The U.S. Geological Survey has developed a program to make available through the information super highway, digital data of various forms. One such data set is the entire collection of 3-arc second DTED data covering the 50 states. This data is available through the EROS data center. Click here if you want to go to the site containing this data.

These files are named according to the standard USGS 1:250,000 scale quadrangles. To find the file that you want, just find the quadrangle name on any 1:250k quadrangle index. The DTED data covers a 1 degree of longitude by 1 degree of latitude area and therefore one file covers 1/2 of a 1:250k quad. Each half quad is appended with a "-e" or a "-w" to identify east or west half.

This is an example for the Salt Lake City 1:250k quadrangle:

salt_lake_city-e.gz

- East half of the Salt Lake City Quad.

salt_lake_city-w.gz

- West half of the Salt Lake City Quad.

The ".gz" extension means that this file is compressed.

We downloaded the salt_lake_city-e.gz and salt_lake_city-w.gz files using the Mosaic interface.
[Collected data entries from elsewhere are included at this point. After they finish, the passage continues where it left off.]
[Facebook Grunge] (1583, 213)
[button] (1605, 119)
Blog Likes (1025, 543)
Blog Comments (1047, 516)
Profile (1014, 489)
We could also have downloaded it by using standard FTP.

To uncompress these files we used the "gunzip" utility:

gunzip salt_lake_city-e.gz

This made the file salt_lake_city-e.

According to the EROS Data Center people, these files do NOT contain record delimeters. Once we download and decompressed the files we added delimeters using the following UNIX command:


dd if=salt_lake_city-e of=salt_lake_city-edd ibs=4096 cbs=1024 conv=unblock

dd is the command

if is the input file

of is the output file

ibs is the input block size in bytes

cbs is the output block size in bytes

conv=unblock Converts fixed length ASCII records to new-line terminated records.


The standard record size for USGS DTED data is 1024. However, these files are not delimeted at every 1024 bytes. If you don't add the delimeters at every 1024 bytes, the DEMLATTICE command in ARC will fail.
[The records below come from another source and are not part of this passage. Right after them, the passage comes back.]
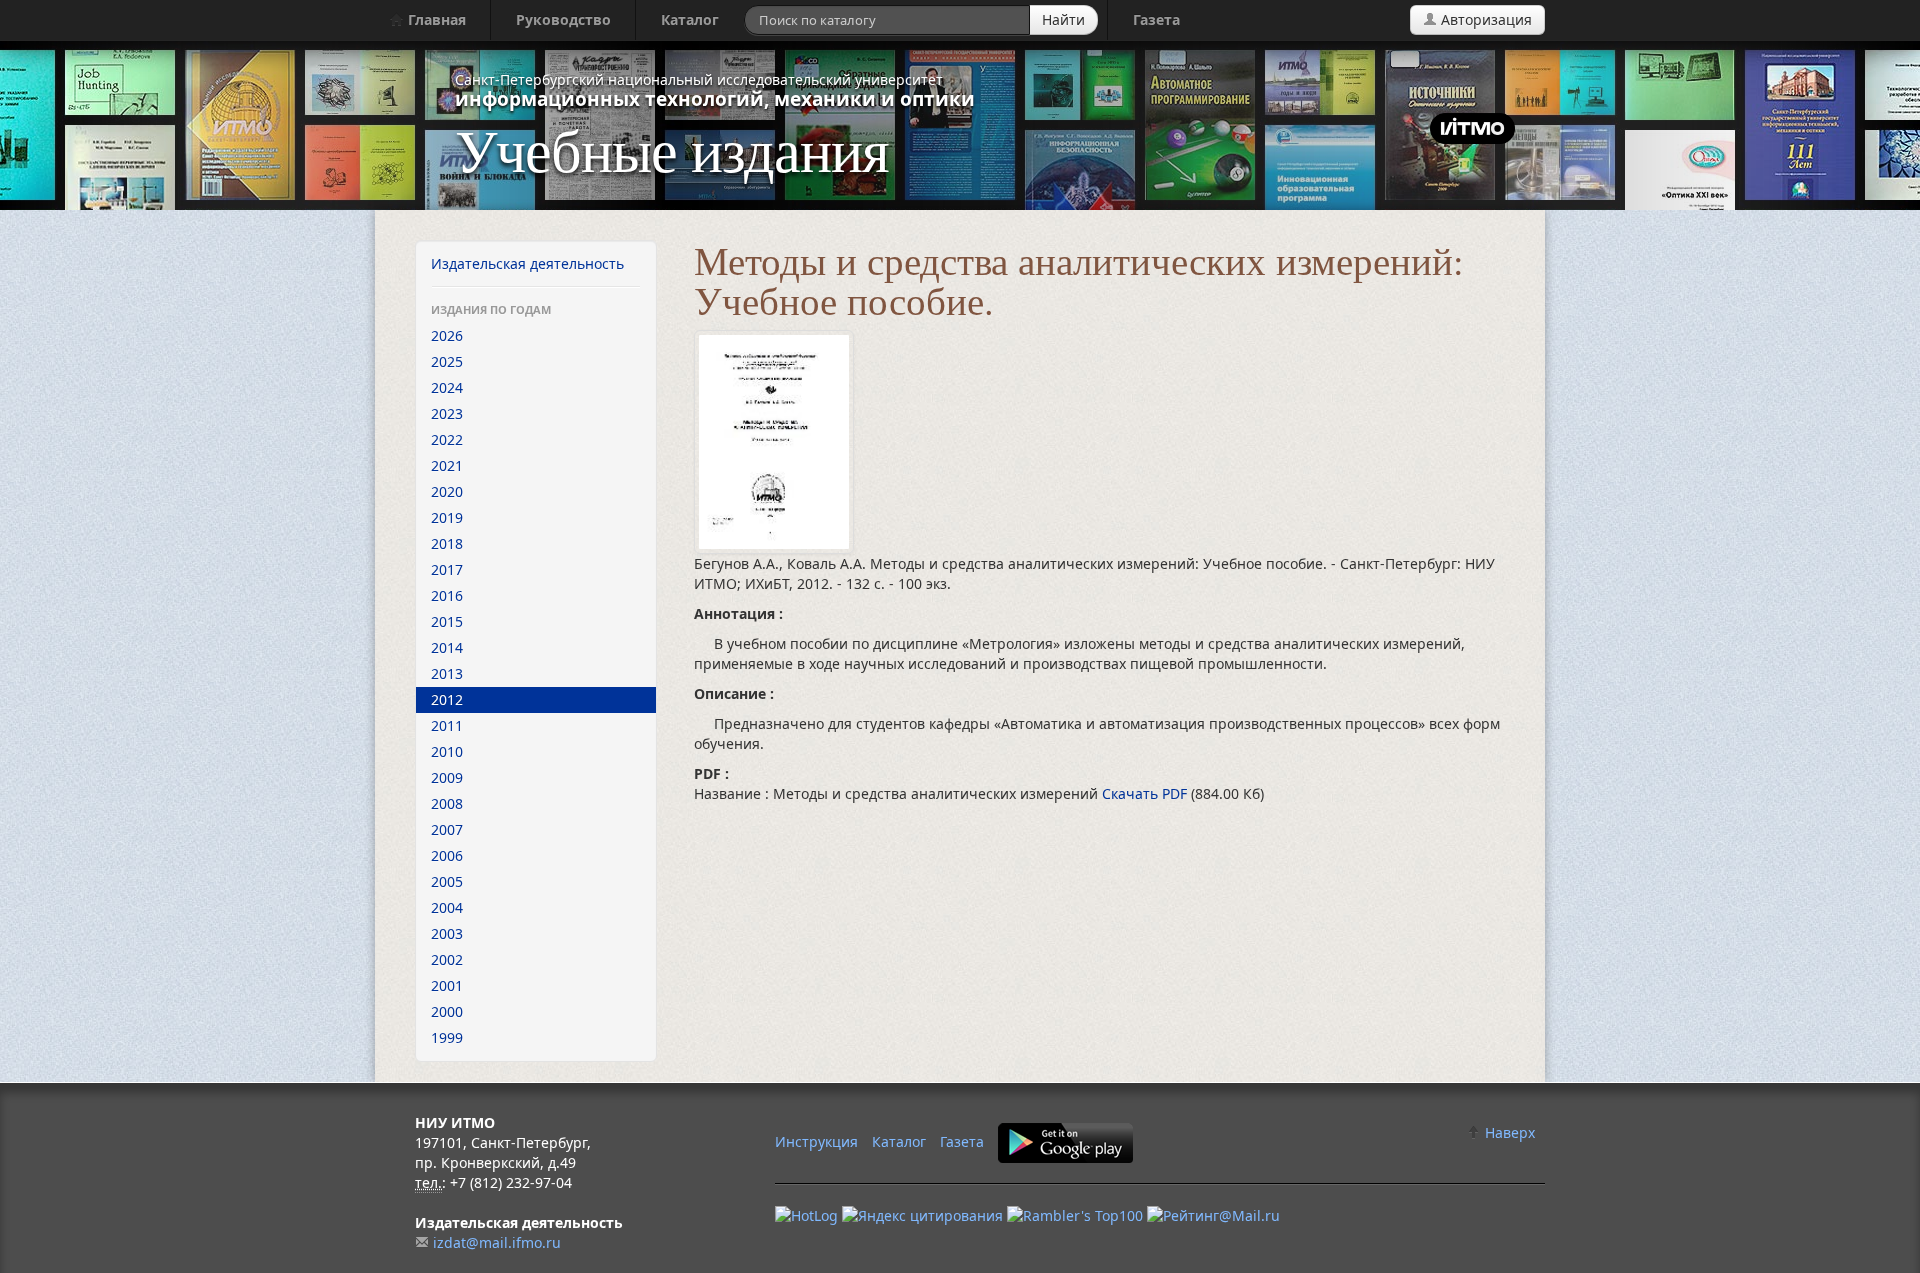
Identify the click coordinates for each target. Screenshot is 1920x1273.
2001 (447, 985)
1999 (447, 1037)
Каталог (690, 19)
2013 (447, 673)
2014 (447, 647)
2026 (447, 335)
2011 (447, 725)
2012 (447, 699)
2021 (447, 465)
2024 (447, 387)
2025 (447, 361)
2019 (447, 517)
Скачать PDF (1146, 793)
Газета (1156, 19)
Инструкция (816, 1141)
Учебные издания (672, 149)
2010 (447, 751)
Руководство (563, 19)
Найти (1063, 19)
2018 (447, 543)
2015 (447, 621)
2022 (447, 439)
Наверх (1508, 1132)
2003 (447, 933)
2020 (447, 491)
In ARC we used the DEMLATTICE command to convert the ASCII DTED data called salt_lake_city-edd to a lattice. BE CAREFUL, ARC will not recognize grid files with long names. To get around this we had to come up with a shorter name for the output grid. The following is an example of how to use DEMLATTICE:

Arc: demlattice

Usage: DEMLATTICE [in_dem] [out_lattice] {USGS | TAME} {z_factor}

Arc:

Arc: DEMLATTICE salt_lake_city-edd SLC-E

In this example we changed the output file name to SLC-E to make it shorter.

If the conversion worked, we should have a grid file in ARC format.
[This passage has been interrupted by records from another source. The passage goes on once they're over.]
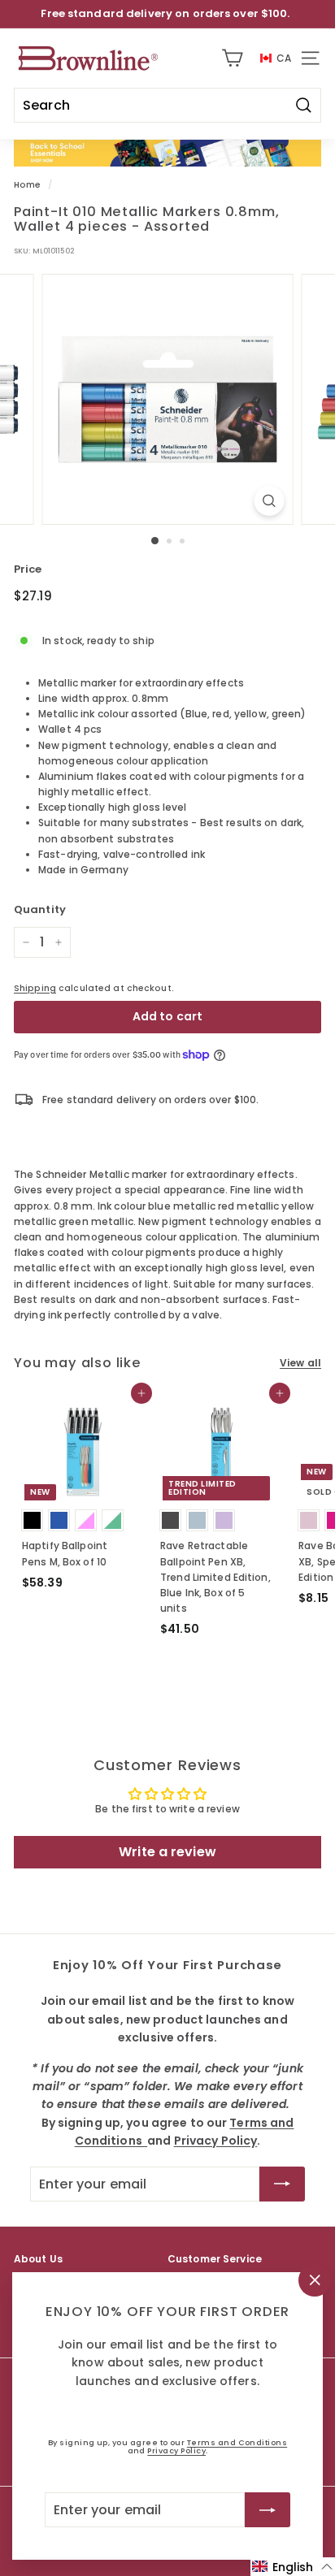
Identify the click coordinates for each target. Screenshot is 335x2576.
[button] (292, 2566)
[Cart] (232, 58)
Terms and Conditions (237, 2442)
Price (28, 569)
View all (300, 1363)
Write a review (167, 1851)
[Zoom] (270, 501)
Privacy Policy (176, 2450)
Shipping (35, 988)
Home (27, 185)
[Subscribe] (267, 2509)
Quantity (40, 909)
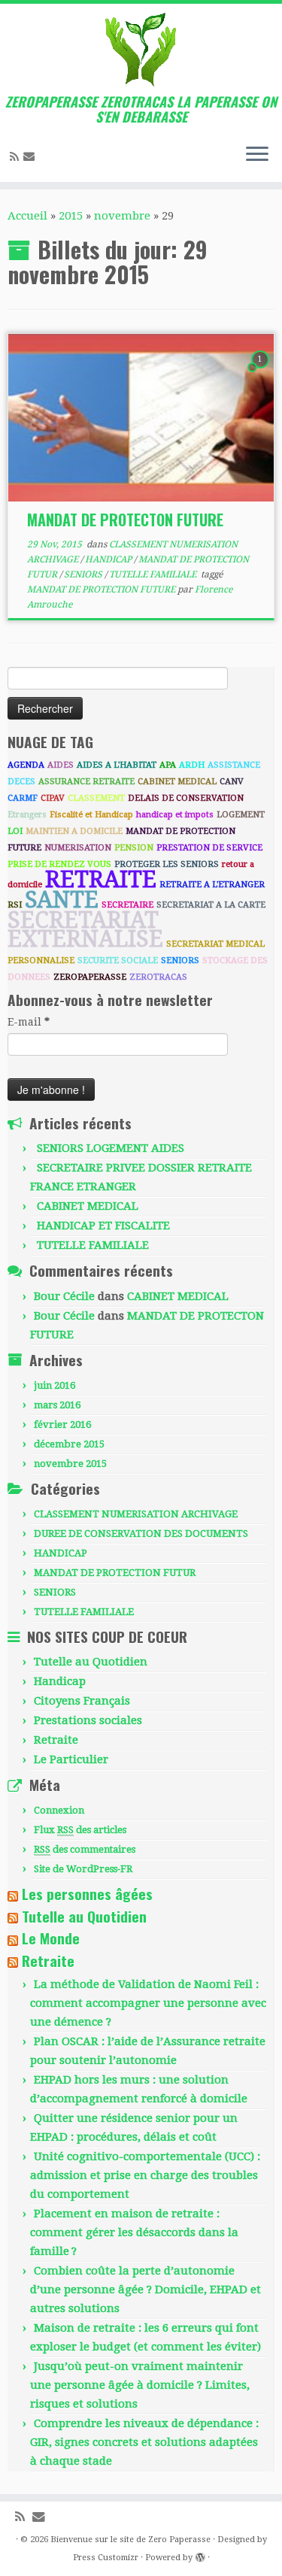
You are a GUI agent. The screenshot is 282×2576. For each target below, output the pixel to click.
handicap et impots (175, 815)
ARC imports these files as floating point values. That is, each elevation value is stored as a real number and not as an integer. Since the data are originally stored as integers, having them as real numbers is not necessary and takes up valuable space.

To convert all values to integers and therefore reduce the storage requirements and processing speed, we used the GRID comand called INT. This is how to use INT.

Grid: outputgrid = INT(inputgrid)

so

Grid: SLC-E-int = INT(SLC-E)

Once out of Grid, we killed the original SLC-E grid and copied the new SLC-E-int file to SLC-E. SLC-E-int was killed.